Exercise prompt:
Reproduce the records below, replacing "search options" with "filter options" and keeping every other part the same.

[begin Dataset]

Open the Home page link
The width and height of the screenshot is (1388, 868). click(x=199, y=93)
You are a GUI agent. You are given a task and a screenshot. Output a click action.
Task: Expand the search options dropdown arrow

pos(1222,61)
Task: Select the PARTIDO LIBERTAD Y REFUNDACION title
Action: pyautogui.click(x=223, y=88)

[end Dataset]

Answer to the problem:
Open the Home page link
The width and height of the screenshot is (1388, 868). click(x=199, y=93)
You are a GUI agent. You are given a task and a screenshot. Output a click action.
Task: Expand the filter options dropdown arrow

pos(1222,61)
Task: Select the PARTIDO LIBERTAD Y REFUNDACION title
Action: pyautogui.click(x=223, y=88)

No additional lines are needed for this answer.